But, there hasn’t been a natural extension of this business model in the digital realm. A brand’s distribution is no longer confined to a certain geography; the internet abstracts that to be the entire world. More, online sales are funneled via a single website, rather than a network of hundreds of stores. Thus growth no longer is limited by supply scarcity and geography, but by how you can best acquire and convert an abundance of demand.
This inversion is orthogonal to the traditional franchise model. Instead, a new model requires a better way of navigating demand abundance by making supply more dynamic.
Digitizing the Franchise Model with Web3 Primitives
This is the evolution of brand creation platforms. The franchise model allows for a franchise to increase its distribution by licensing a fungible brand. Web3 primitives allow for a franchise to adjust its brand depending on demand, making each franchisee less fungible and more niche to best serve specific sub-pockets of consumers.
I believe digitizing the franchise model and enabling multiplayer retail is a massive opportunity for web3 technologies to disrupt commerce. Let me explain how.
A Digital Franchise Model
What is a brand?
Kat Cole, the President and COO of Athletic Greens, defines brand as the following:
Brand is the promise that a consumer believes that entity makes to them through how it communicates itself.
To me, brands are like software. A brand is made up of a finite number of input variables (product form factor, color schemes, tone, personality, aspirations, price, ingredients/inputs) that are its source code. These values and aesthetics are programmed, but unlike software they are not deterministic. Each consumer transacts with a brand based on their own interpretation of the source code.

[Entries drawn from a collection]
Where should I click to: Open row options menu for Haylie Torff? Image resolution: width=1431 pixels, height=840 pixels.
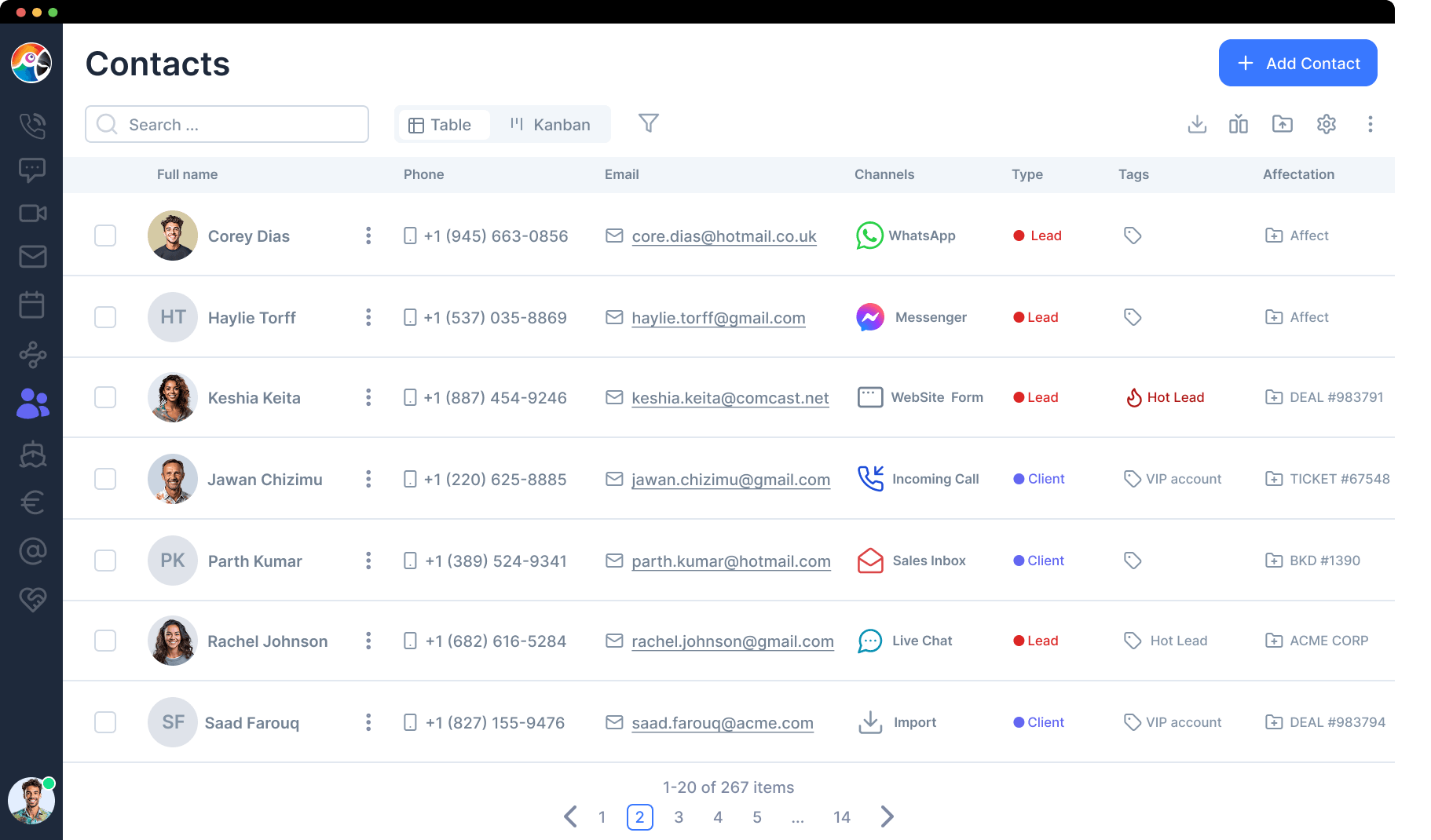368,317
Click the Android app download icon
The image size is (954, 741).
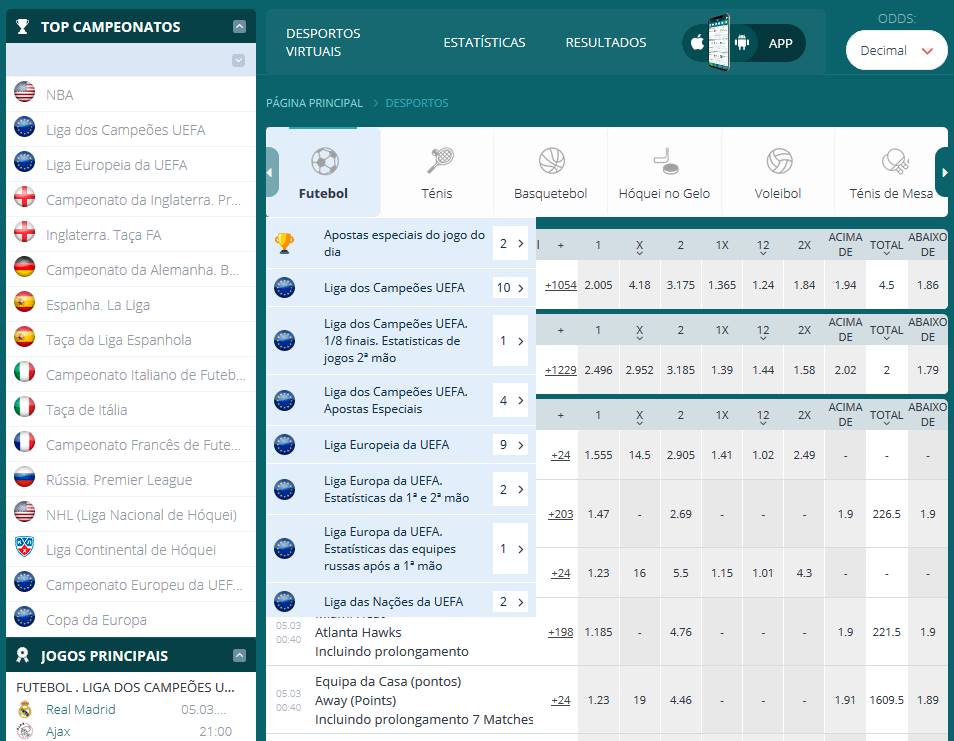(741, 43)
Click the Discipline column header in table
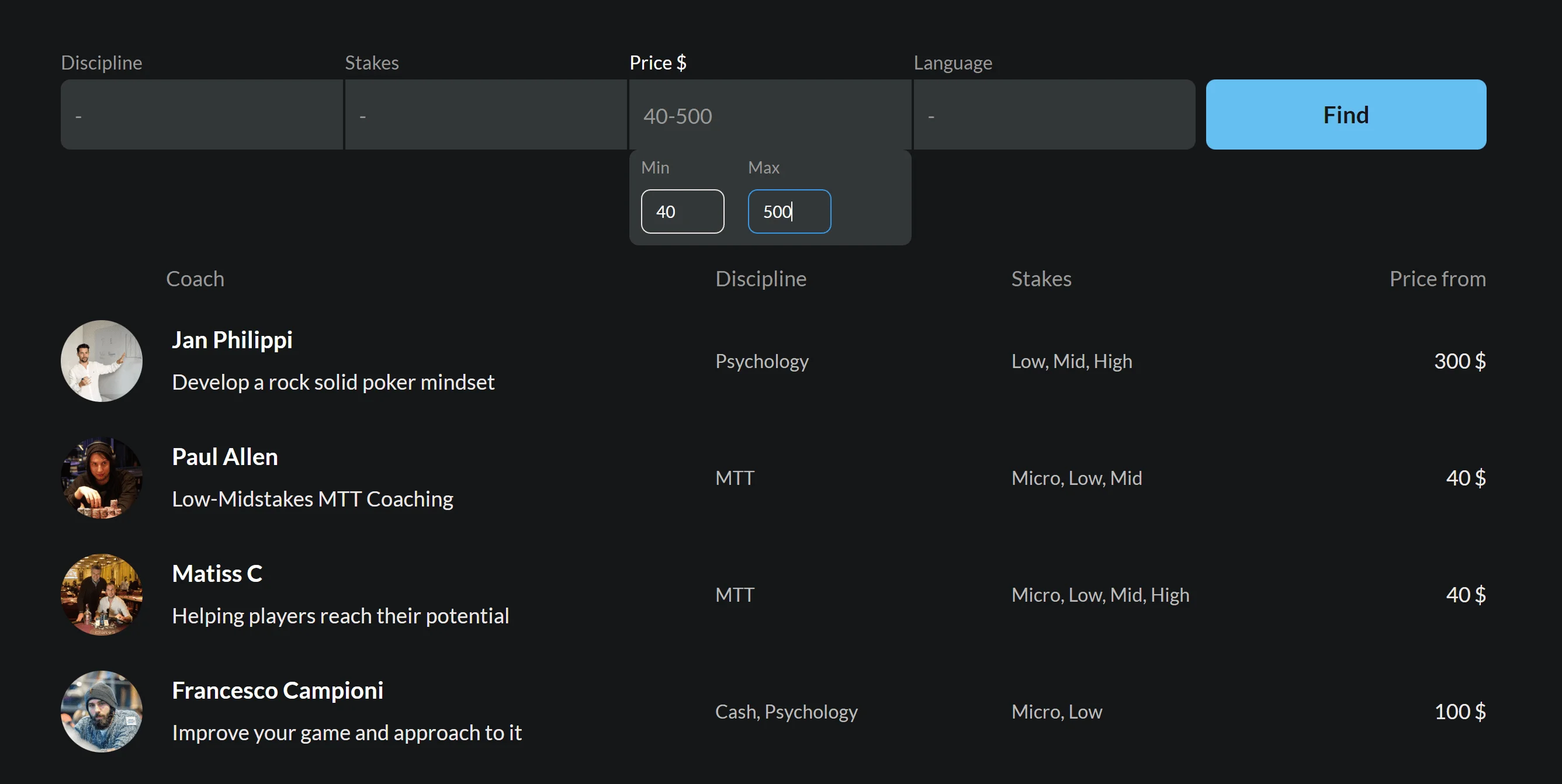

§ **Given instruction 1**
Rewrite the records with "download icon" swapped for "download button", keeping everything else the same. Omit the pictures from your answer.
§ **Given instruction 2**
Supply the next part of the text on digitizing the franchise model, starting after its last sentence.
The text and the records come from unrelated sources.

§ **Final answer 1**
Where should I click to: Open row options menu for Haylie Torff? Image resolution: width=1431 pixels, height=840 pixels.
368,317
Click the Android app download button
The image size is (954, 741).
(741, 43)
Click the Discipline column header in table

§ **Final answer 2**
Thus, a brand’s inputs mean vastly different things to different communities. For example, my dad may purchase Nike Air Monarchs because they're trusty, simple and comfortable. I may purchase the shoes because 90s style is back in fashion (and it serves as a status mechanism) and the brand represents a sense of ironic coolness. A tennis player might purchase them simply because it's a great tennis shoe.
Here, the three consumers are purchasing the same product, but not necessarily the same 'brand'. They are derivatives of the brand, all slightly different. Or said another way, Nike's positioning for this shoe is not 100% for dads or for 90s ironic coolness or for tennis, and so it doesn't really have 100% product-market fit for any of these consumers. But, Nike does a good enough job for these three different consumers who are ok with spending $80 for the less than 100% product-market fit.
Thus, a brand and its products can mean different things to different people, and this difference can be especially strong when comparing the visions of people who run a brand to the perceptions of its various customers.
But similar to how the franchise agreement allowed offline brands to become platforms, web3 primitives have the potential to do the same for online brands. NFTs, smart contracts, tokens and more allow for consumers to reprogram the source code to produce their desired outputs, removing the delta between consumer surplus and spend, allowing brands to liquify and capture brand equity.
Specifically, Web3 tools allow for the creation of a new franchisee class that can tinker with brand’s inputs to create the products, landing pages, content, services, customer support, memes, etc. that approach product-market fit for their subgroup of consumers.
For example, Nike could receive RFPs from potential ‘franchisees’ of these derivative brands (say cool kid Air Monarch brand) who would submit their vision and how they plan to better serve a sub-market of consumers by adjusting the source code of the brand. If approved, Nike would grant this franchisee (for a one-off initial fee) an NFT that accredits this merchant as a verified Nike digital franchisee. The NFT would code the franchise agreement within a smart contract, stipulating certain agreements such as the restriction of the resale of the NFT without the franchisor’s (Nike) approval, an annual licensing fee and/or royalty on revenue, as well as performance incentives. For example, franchisees could be rewarded with Nike Coin (aka a form of Nike equity) or cryptocurrencies for reaching certain revenue and KPI milestones, and/or for accomplishing certain bounties such as specific marketing campaigns for new product launches, testing new channels or targeting a specific demo.
More, Nike could de-risk from certain polarizing campaigns that resonate with one community but alienate another. Take the Lil Nas X ‘Satan Shoe’ for example. Nike still benefits from the brand awareness that this campaign creates, but is marginally exposed from a PR perspective, while still receiving passive income from the sales.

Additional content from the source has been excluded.